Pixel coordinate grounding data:
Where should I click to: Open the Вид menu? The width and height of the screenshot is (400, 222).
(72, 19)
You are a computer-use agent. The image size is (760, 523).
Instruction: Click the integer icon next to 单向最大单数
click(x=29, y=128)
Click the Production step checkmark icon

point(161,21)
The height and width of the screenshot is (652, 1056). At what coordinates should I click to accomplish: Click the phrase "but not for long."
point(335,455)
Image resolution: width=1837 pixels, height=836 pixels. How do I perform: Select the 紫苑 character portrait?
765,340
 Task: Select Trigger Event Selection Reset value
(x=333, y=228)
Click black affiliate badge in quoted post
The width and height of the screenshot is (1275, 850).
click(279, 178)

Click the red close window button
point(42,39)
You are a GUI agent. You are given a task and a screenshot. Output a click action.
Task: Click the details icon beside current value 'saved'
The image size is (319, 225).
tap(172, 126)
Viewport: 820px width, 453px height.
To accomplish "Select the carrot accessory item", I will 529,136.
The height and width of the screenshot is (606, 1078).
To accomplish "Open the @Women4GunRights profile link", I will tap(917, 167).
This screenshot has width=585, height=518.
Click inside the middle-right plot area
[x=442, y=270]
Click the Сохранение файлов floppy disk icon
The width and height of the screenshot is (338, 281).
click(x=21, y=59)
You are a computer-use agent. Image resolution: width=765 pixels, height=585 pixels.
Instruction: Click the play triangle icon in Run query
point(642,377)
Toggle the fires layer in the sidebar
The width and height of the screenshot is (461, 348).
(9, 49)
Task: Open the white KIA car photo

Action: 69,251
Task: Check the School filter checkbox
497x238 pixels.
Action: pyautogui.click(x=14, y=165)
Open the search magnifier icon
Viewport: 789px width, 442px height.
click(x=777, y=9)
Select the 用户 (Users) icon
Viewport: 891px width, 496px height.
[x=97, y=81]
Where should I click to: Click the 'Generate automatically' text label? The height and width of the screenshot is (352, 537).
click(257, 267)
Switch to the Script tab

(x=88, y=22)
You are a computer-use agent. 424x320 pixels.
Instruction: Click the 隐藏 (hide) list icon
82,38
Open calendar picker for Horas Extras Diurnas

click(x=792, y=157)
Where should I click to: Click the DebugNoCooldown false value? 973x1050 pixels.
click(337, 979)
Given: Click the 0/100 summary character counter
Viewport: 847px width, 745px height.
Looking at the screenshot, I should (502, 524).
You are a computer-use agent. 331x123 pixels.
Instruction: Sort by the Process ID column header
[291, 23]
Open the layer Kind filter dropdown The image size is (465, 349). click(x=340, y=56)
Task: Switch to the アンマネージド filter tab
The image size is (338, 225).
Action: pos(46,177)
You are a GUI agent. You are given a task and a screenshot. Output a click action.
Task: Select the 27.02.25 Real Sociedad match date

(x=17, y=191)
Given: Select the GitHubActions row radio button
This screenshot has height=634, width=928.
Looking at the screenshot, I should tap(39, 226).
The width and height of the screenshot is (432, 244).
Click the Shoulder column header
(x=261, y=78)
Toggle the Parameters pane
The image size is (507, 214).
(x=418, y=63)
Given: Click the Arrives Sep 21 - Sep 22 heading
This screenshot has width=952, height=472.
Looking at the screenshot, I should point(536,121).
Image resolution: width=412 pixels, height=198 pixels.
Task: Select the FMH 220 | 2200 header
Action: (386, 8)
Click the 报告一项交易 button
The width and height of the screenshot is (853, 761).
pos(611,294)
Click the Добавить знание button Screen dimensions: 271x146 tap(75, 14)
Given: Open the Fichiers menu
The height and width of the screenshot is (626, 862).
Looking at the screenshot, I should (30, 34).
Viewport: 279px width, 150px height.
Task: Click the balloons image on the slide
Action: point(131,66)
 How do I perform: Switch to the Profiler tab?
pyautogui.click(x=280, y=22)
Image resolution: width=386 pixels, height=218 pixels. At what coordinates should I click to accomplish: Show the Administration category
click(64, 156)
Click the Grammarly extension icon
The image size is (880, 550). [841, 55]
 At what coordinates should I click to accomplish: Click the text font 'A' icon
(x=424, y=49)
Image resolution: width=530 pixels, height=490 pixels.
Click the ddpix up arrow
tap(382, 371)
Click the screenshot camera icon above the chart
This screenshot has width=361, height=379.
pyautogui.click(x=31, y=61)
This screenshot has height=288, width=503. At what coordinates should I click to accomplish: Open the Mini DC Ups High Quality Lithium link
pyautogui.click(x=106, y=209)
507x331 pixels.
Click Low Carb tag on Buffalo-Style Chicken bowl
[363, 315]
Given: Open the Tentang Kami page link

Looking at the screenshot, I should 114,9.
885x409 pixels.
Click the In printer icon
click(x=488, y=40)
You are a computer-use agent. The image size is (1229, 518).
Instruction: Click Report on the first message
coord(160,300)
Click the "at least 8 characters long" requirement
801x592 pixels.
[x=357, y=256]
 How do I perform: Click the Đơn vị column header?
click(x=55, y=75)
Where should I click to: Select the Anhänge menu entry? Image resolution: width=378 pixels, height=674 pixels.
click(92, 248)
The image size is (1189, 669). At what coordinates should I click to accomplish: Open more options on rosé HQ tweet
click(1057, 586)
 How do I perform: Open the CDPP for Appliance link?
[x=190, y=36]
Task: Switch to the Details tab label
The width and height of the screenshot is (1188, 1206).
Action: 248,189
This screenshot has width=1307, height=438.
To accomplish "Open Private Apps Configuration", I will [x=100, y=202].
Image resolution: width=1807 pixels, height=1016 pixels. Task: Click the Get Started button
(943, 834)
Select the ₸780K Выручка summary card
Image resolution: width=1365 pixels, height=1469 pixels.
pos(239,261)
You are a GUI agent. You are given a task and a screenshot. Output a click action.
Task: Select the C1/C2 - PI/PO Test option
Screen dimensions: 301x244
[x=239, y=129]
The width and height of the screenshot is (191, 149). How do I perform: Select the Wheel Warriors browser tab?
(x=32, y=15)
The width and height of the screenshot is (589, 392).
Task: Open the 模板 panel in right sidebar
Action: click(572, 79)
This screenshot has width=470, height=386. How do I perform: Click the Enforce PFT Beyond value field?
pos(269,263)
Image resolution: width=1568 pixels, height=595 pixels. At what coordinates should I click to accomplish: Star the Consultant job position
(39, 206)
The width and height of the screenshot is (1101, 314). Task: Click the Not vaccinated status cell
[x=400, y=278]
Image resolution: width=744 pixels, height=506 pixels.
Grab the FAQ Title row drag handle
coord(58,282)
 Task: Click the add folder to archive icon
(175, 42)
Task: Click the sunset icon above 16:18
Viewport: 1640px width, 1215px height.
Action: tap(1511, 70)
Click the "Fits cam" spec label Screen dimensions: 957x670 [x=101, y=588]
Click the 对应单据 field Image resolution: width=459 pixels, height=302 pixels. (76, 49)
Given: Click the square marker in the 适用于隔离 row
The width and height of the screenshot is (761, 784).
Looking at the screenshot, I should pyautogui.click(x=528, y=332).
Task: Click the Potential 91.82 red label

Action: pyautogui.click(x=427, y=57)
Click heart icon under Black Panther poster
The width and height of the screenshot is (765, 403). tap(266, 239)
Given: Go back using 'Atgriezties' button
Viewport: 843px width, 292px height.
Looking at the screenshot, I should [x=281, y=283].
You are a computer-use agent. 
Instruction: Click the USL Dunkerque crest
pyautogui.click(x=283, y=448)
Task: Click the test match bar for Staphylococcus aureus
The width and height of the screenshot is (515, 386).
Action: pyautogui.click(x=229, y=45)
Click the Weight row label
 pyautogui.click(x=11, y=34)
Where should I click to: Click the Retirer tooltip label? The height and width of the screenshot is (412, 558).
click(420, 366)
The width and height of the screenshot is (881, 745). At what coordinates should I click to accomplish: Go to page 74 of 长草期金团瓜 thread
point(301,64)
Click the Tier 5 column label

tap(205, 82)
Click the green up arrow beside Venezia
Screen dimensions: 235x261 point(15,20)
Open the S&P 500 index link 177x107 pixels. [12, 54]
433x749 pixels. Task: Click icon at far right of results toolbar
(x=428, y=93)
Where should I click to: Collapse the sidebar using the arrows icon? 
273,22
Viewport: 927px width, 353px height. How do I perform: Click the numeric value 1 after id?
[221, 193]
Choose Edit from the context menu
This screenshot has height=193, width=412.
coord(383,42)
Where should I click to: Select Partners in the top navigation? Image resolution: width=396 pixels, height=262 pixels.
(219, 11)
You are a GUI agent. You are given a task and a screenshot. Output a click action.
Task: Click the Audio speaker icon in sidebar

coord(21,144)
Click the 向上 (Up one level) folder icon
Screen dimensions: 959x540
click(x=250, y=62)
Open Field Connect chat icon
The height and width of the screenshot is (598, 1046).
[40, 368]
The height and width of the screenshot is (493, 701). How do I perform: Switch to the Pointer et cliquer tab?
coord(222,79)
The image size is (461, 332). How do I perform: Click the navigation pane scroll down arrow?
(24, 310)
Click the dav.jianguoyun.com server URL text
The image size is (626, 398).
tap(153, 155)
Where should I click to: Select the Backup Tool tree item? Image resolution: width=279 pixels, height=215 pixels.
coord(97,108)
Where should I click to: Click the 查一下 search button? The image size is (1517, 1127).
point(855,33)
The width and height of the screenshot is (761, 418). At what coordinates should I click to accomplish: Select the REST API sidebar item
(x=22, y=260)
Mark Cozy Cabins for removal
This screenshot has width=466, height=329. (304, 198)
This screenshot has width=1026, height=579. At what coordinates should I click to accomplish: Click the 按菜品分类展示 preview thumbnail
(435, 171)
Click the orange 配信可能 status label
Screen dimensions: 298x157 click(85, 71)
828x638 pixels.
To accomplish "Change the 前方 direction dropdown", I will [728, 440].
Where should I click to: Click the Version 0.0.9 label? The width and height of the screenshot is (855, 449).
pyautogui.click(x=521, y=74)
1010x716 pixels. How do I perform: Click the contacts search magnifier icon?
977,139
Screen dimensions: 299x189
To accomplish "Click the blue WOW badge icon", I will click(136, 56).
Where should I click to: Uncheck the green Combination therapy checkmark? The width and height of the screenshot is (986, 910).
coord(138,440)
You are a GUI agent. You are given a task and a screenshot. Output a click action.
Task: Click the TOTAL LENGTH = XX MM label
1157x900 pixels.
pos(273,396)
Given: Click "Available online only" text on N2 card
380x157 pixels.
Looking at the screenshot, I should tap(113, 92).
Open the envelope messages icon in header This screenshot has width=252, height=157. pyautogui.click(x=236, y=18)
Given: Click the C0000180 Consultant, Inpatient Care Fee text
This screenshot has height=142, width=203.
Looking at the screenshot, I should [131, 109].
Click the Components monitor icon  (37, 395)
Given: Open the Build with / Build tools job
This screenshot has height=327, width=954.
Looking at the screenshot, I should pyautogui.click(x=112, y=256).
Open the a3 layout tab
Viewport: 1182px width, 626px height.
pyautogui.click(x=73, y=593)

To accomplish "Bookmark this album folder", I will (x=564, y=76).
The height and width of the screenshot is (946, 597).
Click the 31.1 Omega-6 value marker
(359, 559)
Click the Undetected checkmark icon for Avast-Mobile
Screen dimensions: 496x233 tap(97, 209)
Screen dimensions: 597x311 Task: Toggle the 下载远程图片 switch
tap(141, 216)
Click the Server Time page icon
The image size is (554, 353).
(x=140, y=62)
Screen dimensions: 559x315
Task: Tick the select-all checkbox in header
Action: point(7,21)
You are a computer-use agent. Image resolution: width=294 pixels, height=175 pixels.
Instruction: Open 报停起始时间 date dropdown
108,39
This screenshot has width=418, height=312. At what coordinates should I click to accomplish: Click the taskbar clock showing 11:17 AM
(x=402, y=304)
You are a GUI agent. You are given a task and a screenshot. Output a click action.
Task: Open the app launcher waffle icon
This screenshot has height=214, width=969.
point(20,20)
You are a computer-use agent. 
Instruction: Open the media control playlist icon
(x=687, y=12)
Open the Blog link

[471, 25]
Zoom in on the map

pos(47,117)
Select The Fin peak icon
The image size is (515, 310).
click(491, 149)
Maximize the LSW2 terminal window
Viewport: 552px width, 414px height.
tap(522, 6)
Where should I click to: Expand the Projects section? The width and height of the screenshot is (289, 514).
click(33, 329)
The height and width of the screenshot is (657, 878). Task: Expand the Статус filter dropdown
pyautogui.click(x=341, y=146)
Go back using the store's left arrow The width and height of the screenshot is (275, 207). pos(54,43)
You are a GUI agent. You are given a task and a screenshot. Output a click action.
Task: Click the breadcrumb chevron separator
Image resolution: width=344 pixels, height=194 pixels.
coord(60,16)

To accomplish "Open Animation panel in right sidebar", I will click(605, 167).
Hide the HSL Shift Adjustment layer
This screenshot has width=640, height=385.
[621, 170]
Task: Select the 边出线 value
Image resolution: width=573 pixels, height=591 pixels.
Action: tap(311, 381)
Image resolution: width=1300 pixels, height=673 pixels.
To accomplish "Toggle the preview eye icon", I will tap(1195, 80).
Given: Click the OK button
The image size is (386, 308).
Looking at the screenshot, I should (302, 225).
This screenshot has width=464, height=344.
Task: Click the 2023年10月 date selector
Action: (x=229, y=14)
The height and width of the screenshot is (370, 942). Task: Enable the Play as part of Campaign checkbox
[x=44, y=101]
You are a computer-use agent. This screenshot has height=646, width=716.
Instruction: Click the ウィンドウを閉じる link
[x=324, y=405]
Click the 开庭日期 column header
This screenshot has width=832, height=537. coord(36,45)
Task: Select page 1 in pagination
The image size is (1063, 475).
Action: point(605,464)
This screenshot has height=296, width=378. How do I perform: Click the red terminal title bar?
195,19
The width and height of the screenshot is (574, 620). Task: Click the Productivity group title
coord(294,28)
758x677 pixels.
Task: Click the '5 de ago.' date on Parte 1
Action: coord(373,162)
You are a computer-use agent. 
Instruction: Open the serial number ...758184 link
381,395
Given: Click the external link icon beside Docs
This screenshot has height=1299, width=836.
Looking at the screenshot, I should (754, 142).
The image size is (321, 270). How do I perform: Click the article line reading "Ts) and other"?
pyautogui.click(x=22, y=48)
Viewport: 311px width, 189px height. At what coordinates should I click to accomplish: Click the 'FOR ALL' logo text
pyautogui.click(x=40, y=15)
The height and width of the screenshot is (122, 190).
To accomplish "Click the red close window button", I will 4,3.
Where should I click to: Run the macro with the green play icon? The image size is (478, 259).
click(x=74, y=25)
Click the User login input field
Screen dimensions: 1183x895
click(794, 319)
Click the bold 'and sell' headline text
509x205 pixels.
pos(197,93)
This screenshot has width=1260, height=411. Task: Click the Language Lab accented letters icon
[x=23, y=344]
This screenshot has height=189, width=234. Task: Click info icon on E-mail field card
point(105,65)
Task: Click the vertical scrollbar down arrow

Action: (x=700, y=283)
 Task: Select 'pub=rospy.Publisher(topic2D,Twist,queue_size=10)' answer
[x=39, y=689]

> _Task objective_: Above are the entries; copy every line among them that contains the word "summary".

> _Solution to the exercise_:
Given: Click the 0/100 summary character counter
Select the ₸780K Выручка summary card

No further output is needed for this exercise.